## TEXT SECTION
Literary roundup: Sándor Márai isn’t hungry and fraught relations

At Project Forum’s Salon German writer Michael Krüger has a fascinating account of the numerous bonds that exist between Hungary’s great contemporary writers and Germany, of how virtually all of them speak excellent German (while, in my experience, many speak little or no English at all), and are extremely well-read in German literature. These connections, particularly since 1989, have developed into friendships and a close association, and Krüger is afraid that Hungary’s increasing nationalism is threatening this relationship.

Most arresting of all though, is the image he begins the article with of celebrating his 30th birthday 40 years ago in a San Diego fast food restaurant with Herbert Marcuse and Reinhard Lettau, and being told that an old man at a neighboring table picking at his food was a Hungarian writer suffering from homesickness and neglect. It was Sándor Márai.

## PROBLEMS TO SOLVE
[a] Do these statements agree with the literary roundup? Answer yes or no for each, quoting the deciding words. (i) Krüger celebrated his 30th birthday in a San Diego fast food restaurant. (ii) Many Hungarian writers speak excellent English. (iii) The connections between Hungarian writers and Germany have grown into friendships, particularly since 1989.
[b] Which people does the literary roundup name in full, with both first and last name? List every one.
[c] Reproduce everything in the literary roundup from "At Project Forum’s" down to "was Sándor Márai.".

## INFORMATION PROVIDED

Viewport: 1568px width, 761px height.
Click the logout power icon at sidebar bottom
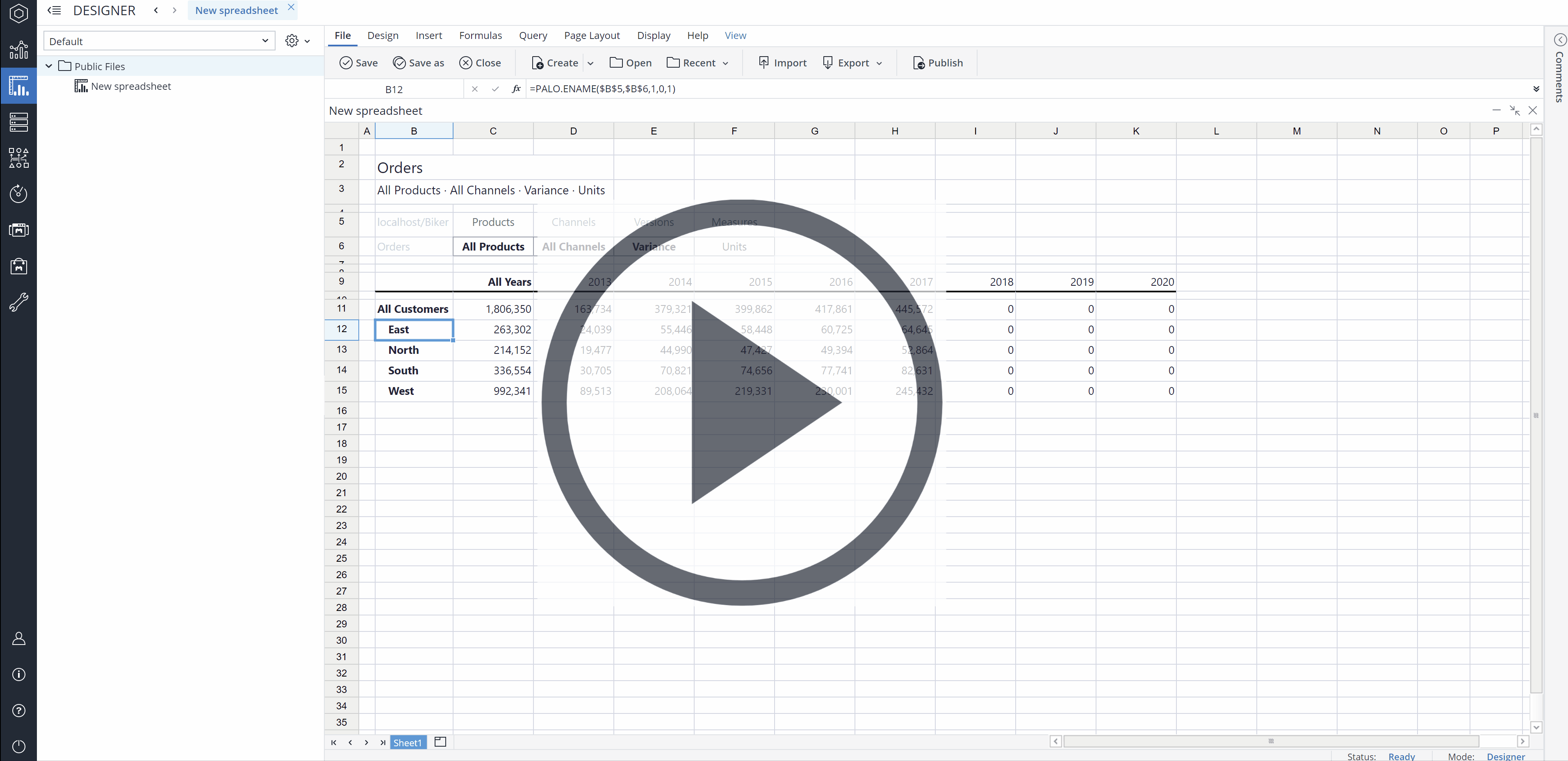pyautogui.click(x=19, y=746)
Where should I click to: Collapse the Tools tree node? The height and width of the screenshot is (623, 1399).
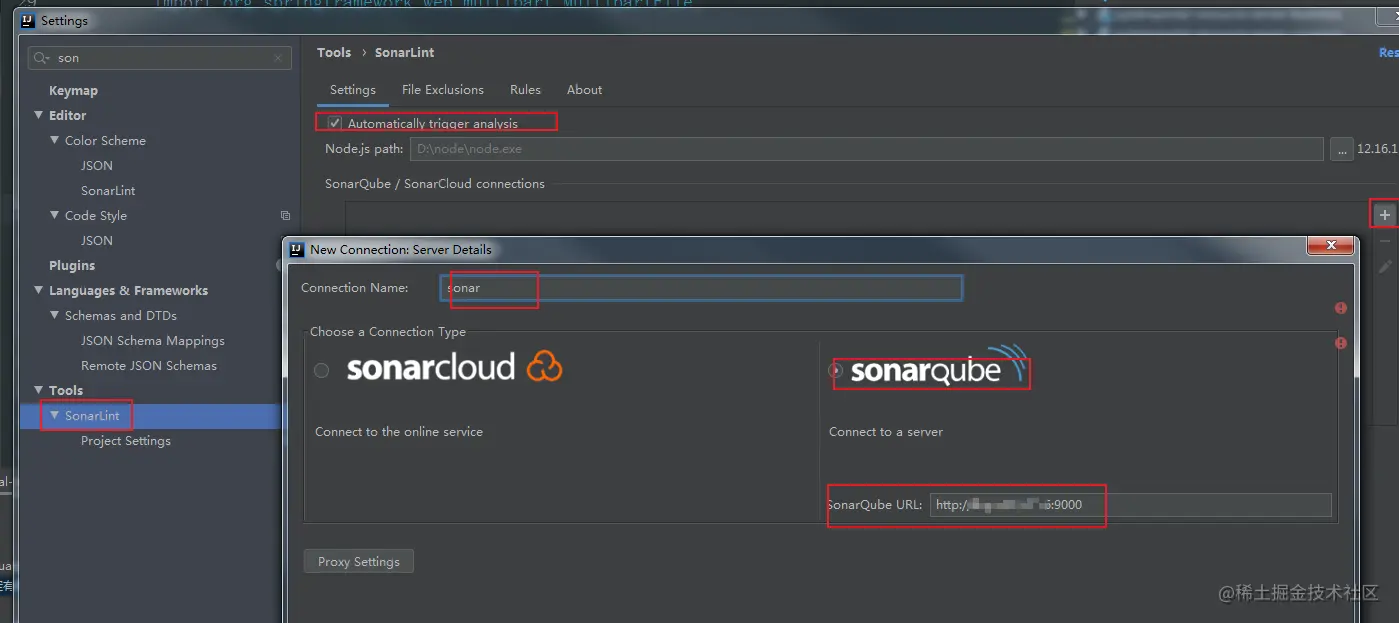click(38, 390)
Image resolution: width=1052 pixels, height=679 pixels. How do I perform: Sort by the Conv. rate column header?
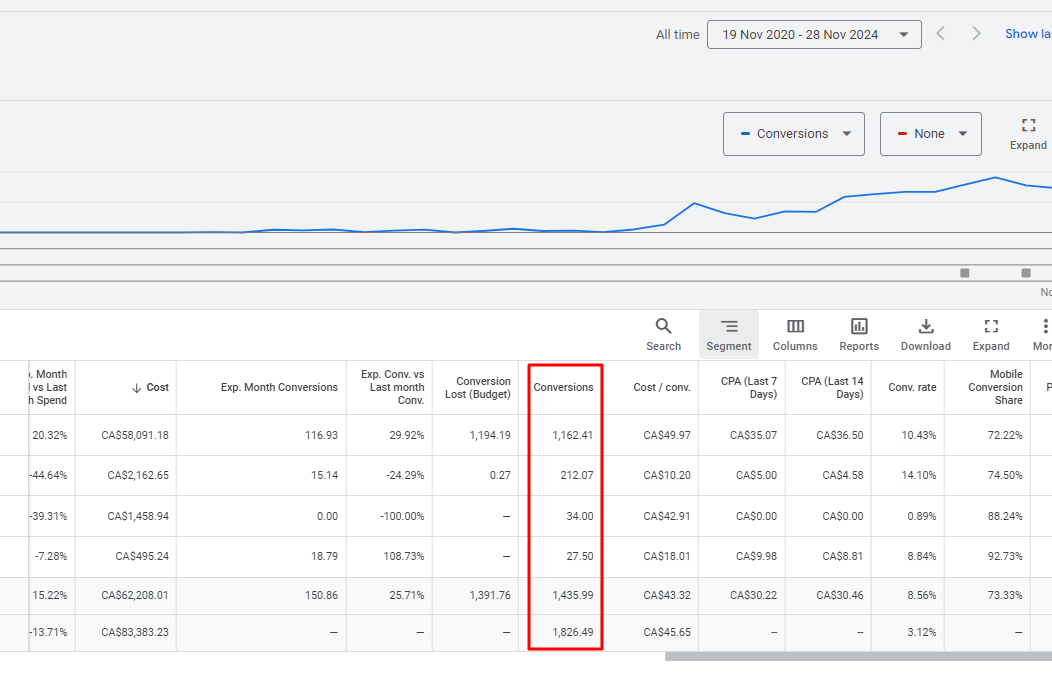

## ANSWER SET
[a]
(i) Yes: "celebrating his 30th birthday 40 years ago in a San Diego fast food restaurant"
(ii) No: "many speak little or no English at all"
(iii) Yes: "These connections, particularly since 1989, have developed into friendships and a close association"

[b] Sándor Márai, Michael Krüger, Herbert Marcuse, Reinhard Lettau

[c]
At Project Forum’s Salon German writer Michael Krüger has a fascinating account of the numerous bonds that exist between Hungary’s great contemporary writers and Germany, of how virtually all of them speak excellent German (while, in my experience, many speak little or no English at all), and are extremely well-read in German literature. These connections, particularly since 1989, have developed into friendships and a close association, and Krüger is afraid that Hungary’s increasing nationalism is threatening this relationship.

Most arresting of all though, is the image he begins the article with of celebrating his 30th birthday 40 years ago in a San Diego fast food restaurant with Herbert Marcuse and Reinhard Lettau, and being told that an old man at a neighboring table picking at his food was a Hungarian writer suffering from homesickness and neglect. It was Sándor Márai.